[Stored data]
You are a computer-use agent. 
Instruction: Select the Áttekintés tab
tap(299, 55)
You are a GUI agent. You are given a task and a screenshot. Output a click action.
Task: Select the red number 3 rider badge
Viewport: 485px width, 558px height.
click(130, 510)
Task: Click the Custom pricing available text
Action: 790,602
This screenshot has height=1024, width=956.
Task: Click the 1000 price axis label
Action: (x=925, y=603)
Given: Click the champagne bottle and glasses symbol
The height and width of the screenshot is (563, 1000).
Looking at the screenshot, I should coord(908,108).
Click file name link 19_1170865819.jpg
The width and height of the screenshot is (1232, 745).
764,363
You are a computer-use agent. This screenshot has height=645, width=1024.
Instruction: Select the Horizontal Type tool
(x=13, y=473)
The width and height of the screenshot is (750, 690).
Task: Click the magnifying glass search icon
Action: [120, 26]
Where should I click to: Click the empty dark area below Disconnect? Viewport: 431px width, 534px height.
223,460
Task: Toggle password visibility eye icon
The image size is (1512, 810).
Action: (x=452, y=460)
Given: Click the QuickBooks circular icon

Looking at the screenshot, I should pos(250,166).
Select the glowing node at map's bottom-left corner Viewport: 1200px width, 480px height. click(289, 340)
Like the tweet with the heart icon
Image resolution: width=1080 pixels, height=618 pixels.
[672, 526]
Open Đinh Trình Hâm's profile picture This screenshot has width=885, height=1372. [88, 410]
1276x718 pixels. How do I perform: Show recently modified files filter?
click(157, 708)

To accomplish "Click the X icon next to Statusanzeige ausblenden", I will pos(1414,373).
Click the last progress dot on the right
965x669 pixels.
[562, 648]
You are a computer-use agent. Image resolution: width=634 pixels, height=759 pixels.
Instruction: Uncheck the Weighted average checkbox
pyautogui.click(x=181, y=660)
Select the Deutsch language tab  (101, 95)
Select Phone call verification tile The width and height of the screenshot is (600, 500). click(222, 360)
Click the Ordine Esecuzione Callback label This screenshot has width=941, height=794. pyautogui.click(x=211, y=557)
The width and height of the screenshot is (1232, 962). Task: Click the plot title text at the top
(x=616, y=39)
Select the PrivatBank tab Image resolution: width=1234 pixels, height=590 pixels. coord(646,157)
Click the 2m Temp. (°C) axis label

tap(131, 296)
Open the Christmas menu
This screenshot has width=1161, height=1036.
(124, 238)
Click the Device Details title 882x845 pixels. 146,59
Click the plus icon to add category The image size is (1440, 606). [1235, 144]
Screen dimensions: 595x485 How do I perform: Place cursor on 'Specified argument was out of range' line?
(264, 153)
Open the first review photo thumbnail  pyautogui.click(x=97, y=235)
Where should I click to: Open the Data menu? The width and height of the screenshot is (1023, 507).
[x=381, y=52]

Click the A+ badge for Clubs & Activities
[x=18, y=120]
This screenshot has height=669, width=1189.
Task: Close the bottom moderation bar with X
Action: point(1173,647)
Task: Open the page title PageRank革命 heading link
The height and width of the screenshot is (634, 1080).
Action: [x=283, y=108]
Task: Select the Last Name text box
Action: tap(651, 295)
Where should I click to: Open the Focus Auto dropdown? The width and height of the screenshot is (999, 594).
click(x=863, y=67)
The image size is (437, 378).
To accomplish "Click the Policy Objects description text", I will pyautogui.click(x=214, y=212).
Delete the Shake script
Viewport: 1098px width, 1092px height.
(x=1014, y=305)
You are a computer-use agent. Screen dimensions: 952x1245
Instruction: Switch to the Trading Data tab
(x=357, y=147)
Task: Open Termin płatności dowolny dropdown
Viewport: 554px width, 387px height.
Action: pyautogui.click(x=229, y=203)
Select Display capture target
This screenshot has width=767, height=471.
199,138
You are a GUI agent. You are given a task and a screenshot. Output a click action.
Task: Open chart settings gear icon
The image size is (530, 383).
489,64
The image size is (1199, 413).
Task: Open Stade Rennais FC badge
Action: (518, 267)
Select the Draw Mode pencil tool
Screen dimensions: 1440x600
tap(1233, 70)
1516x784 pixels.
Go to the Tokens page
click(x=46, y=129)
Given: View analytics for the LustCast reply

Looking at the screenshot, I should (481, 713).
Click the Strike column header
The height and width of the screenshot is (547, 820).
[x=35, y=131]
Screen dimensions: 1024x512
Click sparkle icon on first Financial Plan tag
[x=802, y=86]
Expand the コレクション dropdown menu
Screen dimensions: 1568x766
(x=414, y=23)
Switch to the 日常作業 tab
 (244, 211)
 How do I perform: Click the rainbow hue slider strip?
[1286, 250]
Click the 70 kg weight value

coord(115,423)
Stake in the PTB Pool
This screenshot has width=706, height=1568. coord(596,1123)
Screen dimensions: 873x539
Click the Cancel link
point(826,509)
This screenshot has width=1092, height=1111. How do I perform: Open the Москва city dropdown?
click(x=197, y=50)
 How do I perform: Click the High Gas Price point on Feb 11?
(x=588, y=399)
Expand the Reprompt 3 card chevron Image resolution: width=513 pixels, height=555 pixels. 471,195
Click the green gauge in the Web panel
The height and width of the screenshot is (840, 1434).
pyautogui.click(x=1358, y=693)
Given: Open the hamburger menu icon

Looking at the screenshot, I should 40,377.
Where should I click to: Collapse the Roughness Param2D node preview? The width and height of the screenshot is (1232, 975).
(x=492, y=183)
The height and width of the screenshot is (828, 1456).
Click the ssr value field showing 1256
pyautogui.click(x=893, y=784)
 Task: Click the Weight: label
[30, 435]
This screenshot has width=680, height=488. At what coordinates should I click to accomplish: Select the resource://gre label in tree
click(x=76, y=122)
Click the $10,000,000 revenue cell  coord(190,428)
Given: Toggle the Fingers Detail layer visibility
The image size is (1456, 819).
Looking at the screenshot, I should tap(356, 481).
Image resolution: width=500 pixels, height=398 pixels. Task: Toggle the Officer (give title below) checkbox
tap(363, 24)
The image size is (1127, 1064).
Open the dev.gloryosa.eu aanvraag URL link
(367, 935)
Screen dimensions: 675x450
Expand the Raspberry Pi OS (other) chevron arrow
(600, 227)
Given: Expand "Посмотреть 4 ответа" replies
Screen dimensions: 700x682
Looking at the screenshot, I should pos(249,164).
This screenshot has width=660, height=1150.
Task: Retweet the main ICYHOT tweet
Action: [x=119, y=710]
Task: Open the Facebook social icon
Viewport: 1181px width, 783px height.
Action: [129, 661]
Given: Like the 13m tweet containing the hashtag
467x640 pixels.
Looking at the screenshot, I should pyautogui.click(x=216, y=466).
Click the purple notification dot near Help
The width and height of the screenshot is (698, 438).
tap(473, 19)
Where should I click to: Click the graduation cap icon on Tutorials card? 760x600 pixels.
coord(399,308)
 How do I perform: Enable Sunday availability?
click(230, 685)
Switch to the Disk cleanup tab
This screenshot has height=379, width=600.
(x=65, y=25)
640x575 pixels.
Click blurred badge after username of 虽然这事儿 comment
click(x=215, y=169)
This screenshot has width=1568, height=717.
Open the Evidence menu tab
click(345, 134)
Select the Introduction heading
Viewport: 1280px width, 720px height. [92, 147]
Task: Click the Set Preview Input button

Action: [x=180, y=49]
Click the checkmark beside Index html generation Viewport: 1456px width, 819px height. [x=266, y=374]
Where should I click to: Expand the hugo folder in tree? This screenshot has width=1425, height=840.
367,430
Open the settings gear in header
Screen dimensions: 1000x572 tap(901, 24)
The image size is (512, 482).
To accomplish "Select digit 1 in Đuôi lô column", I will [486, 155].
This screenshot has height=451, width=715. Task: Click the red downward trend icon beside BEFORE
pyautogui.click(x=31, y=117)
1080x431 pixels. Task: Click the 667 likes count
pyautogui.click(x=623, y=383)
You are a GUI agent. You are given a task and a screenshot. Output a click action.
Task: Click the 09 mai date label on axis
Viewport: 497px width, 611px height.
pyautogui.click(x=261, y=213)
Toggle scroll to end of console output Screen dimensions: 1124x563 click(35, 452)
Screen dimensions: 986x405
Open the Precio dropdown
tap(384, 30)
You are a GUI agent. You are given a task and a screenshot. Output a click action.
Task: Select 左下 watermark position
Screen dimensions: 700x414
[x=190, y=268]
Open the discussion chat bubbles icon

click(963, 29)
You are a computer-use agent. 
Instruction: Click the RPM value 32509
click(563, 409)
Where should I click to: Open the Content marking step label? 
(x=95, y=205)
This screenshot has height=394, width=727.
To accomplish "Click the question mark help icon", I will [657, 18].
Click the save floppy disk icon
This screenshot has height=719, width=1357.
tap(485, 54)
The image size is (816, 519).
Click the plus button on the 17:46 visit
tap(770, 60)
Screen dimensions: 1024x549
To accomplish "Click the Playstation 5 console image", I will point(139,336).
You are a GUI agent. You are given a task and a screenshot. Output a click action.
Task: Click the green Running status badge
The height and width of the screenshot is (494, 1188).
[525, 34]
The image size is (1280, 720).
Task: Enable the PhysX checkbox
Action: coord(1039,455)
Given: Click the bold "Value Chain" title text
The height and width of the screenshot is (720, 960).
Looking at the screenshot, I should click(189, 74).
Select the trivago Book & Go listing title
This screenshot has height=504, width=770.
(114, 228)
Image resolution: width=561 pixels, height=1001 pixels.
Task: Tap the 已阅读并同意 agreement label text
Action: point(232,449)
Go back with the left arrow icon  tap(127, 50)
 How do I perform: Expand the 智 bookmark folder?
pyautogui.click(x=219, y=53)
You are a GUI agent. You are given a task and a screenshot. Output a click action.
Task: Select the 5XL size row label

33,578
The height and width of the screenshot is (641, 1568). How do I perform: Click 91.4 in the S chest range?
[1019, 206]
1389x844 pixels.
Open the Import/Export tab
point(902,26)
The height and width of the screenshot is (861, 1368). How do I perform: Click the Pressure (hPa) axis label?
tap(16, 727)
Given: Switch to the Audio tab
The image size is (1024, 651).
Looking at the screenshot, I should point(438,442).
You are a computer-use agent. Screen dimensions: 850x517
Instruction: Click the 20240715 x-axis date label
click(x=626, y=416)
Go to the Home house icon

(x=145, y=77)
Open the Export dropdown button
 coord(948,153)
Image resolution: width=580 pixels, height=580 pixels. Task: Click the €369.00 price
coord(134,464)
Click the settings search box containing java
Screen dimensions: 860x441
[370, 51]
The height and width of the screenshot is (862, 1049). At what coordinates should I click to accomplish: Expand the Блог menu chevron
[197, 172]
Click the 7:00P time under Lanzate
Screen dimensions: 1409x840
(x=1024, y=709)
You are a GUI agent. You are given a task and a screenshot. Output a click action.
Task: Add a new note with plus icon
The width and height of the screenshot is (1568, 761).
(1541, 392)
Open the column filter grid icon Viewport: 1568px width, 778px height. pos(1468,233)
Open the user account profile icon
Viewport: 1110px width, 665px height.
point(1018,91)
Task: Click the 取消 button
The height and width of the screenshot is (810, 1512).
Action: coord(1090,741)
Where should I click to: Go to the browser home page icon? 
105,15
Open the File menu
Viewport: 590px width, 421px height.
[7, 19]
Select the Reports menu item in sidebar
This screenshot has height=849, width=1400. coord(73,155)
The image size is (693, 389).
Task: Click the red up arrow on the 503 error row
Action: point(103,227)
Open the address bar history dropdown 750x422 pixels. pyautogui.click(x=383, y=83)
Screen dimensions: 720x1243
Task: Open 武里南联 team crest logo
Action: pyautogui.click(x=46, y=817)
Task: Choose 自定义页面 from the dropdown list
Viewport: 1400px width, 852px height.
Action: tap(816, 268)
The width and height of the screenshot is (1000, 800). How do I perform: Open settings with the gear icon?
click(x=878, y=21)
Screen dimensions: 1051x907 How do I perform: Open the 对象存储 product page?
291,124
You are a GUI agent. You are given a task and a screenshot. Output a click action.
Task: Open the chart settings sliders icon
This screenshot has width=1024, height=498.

- WORK REQUIRED -
Where the data above reaches the line holding "Screen dimensions: 986x405", begin printing, and stop after the line holding "You are a computer-use agent. Screen dimensions: 850x517". Each line must be reproduced exactly, with nothing else added.

- ANSWER TO THIS PROBLEM -
Screen dimensions: 986x405
Open the Precio dropdown
tap(384, 30)
You are a GUI agent. You are given a task and a screenshot. Output a click action.
Task: Select 左下 watermark position
Screen dimensions: 700x414
[x=190, y=268]
Open the discussion chat bubbles icon

click(963, 29)
You are a computer-use agent. 
Instruction: Click the RPM value 32509
click(563, 409)
Where should I click to: Open the Content marking step label? 
(x=95, y=205)
This screenshot has height=394, width=727.
To accomplish "Click the question mark help icon", I will [657, 18].
Click the save floppy disk icon
This screenshot has height=719, width=1357.
tap(485, 54)
The image size is (816, 519).
Click the plus button on the 17:46 visit
tap(770, 60)
Screen dimensions: 1024x549
To accomplish "Click the Playstation 5 console image", I will point(139,336).
You are a GUI agent. You are given a task and a screenshot. Output a click action.
Task: Click the green Running status badge
The height and width of the screenshot is (494, 1188).
[525, 34]
The image size is (1280, 720).
Task: Enable the PhysX checkbox
Action: coord(1039,455)
Given: Click the bold "Value Chain" title text
The height and width of the screenshot is (720, 960).
Looking at the screenshot, I should click(189, 74).
Select the trivago Book & Go listing title
This screenshot has height=504, width=770.
(114, 228)
Image resolution: width=561 pixels, height=1001 pixels.
Task: Tap the 已阅读并同意 agreement label text
Action: point(232,449)
Go back with the left arrow icon  tap(127, 50)
 How do I perform: Expand the 智 bookmark folder?
pyautogui.click(x=219, y=53)
You are a GUI agent. You are given a task and a screenshot. Output a click action.
Task: Select the 5XL size row label

33,578
The height and width of the screenshot is (641, 1568). How do I perform: Click 91.4 in the S chest range?
[1019, 206]
1389x844 pixels.
Open the Import/Export tab
point(902,26)
The height and width of the screenshot is (861, 1368). How do I perform: Click the Pressure (hPa) axis label?
tap(16, 727)
Given: Switch to the Audio tab
The image size is (1024, 651).
Looking at the screenshot, I should point(438,442).
You are a computer-use agent. Screen dimensions: 850x517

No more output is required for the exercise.